From comp.unix.pc-clone.32bit Mon Apr  5 14:03:24 1993
Xref: utcsri comp.unix.pc-clone.32bit:2466 comp.unix.sys5.r4:2451
Newsgroups: comp.unix.pc-clone.32bit,comp.unix.sys5.r4
Path: utcsri!rpi!uwm.edu!linac!att!att-out!cbnewsj!dwex
From: dwex@cbnewsj.cb.att.com (david.e.wexelblat)
Subject: The Great Upgrade Saga (LONG)
Organization: AT&T
Date: Sun, 4 Apr 1993 13:54:01 GMT
Message-ID: <1993Apr4.135401.13520@cbnewsj.cb.att.com>
Followup-To: comp.unix.pc-clone.32bit
Lines: 375


			The Great Upgrade Saga
				  or
		       How I Hacked My Hardware
		     (and lived to tell about it)

The saga I describe details the trials and tribulations of my (ultimately
successful) hardware and OS upgrades.  I learned a lot from this experience,
and I hope that some of you find this useful.  There are a lot of lessons
here, in how to find the correct hardware, in what to do and what not to
do when trying to get things working, and ultimately, the value of paying
for quality parts and quality support.

I had hoped to make this story, and the qualitative performance analysis
of the results, available a while ago.  But going through the trials and
tribulations described below put me behind schedule on my major project,
XFree86, so I'm just getting to this now.

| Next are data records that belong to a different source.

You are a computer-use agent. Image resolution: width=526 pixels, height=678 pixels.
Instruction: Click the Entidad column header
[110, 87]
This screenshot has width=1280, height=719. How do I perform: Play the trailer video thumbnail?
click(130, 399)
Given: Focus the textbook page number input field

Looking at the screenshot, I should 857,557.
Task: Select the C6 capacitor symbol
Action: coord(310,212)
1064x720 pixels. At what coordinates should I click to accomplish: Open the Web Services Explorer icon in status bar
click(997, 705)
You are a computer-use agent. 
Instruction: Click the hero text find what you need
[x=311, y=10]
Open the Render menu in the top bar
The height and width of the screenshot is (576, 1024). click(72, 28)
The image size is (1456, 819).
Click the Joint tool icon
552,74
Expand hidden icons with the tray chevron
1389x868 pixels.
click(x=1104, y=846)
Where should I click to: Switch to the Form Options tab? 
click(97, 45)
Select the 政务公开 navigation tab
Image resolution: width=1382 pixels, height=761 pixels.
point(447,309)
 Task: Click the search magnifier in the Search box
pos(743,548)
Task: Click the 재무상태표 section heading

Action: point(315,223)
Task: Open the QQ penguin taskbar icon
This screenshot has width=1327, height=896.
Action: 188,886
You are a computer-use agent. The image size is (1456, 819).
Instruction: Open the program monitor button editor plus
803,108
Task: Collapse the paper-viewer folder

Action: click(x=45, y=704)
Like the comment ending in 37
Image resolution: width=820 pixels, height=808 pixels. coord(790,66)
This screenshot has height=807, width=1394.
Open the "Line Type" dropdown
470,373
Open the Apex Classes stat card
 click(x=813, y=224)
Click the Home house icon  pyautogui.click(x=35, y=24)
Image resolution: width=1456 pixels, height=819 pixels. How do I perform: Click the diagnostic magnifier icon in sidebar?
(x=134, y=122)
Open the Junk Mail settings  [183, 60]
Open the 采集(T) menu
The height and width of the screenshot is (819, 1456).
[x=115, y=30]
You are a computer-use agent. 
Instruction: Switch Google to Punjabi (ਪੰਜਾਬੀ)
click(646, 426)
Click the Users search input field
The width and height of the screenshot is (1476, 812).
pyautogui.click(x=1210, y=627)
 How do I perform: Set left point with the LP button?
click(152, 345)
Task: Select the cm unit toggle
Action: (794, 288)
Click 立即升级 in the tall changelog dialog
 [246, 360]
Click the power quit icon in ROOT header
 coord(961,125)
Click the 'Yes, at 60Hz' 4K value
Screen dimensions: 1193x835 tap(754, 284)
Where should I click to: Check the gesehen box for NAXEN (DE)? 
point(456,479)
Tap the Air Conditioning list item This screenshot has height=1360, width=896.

Prelude - Relevant Background
-----------------------------
I had been running on a Tangent 486/33 EISA box, containing a Mylex MAE 
486/33 motherboard with 16M memory, 128k cache, a Seagate Wren VI (~330M) 
SCSI drive, an Archive 2150S tape, and a few other miscellaneous items.  
This system runs Microport SVR4.0, version 4.1 at the time I began this.  My 
major use for this machine is as the development base for XFree86.  As some
of you may be aware, X11R5 is a disk pig like nobody's business.  My disk
as so full that I had been in a mode for the past 4-5 months of doing a 
full backup, then deleting 30-40M of stuff so I could build the X tree, then
rolling stuff in from the tape when I needed it.  Needless to say, this had
to stop.

At AT&T, there is generally an annual bonus that comes out mid-March.  My
wife and I agreed that I could spend the money this year on upgrading the
machine with more storage capacity (last year's bonus went to pay the IRS;
this year, we bought a house, so they wound up owing US money :->).  My
plans were to get 500M-1G of disk, and a DAT to back it up with.  Microport
had recently come out with their SVR4.0v4.2, which included, among other
things, drivers for Adaptec, BusLogic, and DPT EISA SCSI Host Adapters in
Enhanced mode, so I decided to replace my Adaptec 1542B with an EISA Host
Adapter.

Chapter 1 - The Decisions
-------------------------
Once the size of the bonuses were announced, which was about 6 weeks before
the checks came, I started shopping in earnest.  I talked with the developers
at Microport, and with the technicians at Tangent, and learned that the
Adaptec 174x and the Mylex motherboards don't get along well (turns out that
the Mylex motherboards don't get along with much well - we'll get back to
that).  So I decided to go with a BusLogic 742 or 747 (the Fast-SCSI II 
version of the 742).  I decided that I could afford about 1G of disk, and
a 1.3/2G uncompressed DAT drive.

So I got out my handy-dandy copy of Computer Shopper and started looking.
Turns out that the BusLogic host adapters are hard to find.  About 2 weeks
into this, there was a posting on one of the comp.unix.pc-clone newsgroups
from Ed Whittemore of American Micro Group, where he mentioned having good
success with BusLogic host adapters.  Since I had seen a lot of useful,
informative postings from Ed, and had seen lots of adds from American Micro
Group (i.e. they'd been around for a while), I decided to drop him a note
and see what advice he had.  AMG sells Intel Unix boxes, not Intel boxes
that just happen to run Unix.  This is a very important distinction - these
guys KNOW what goes on with these kind of complex machines.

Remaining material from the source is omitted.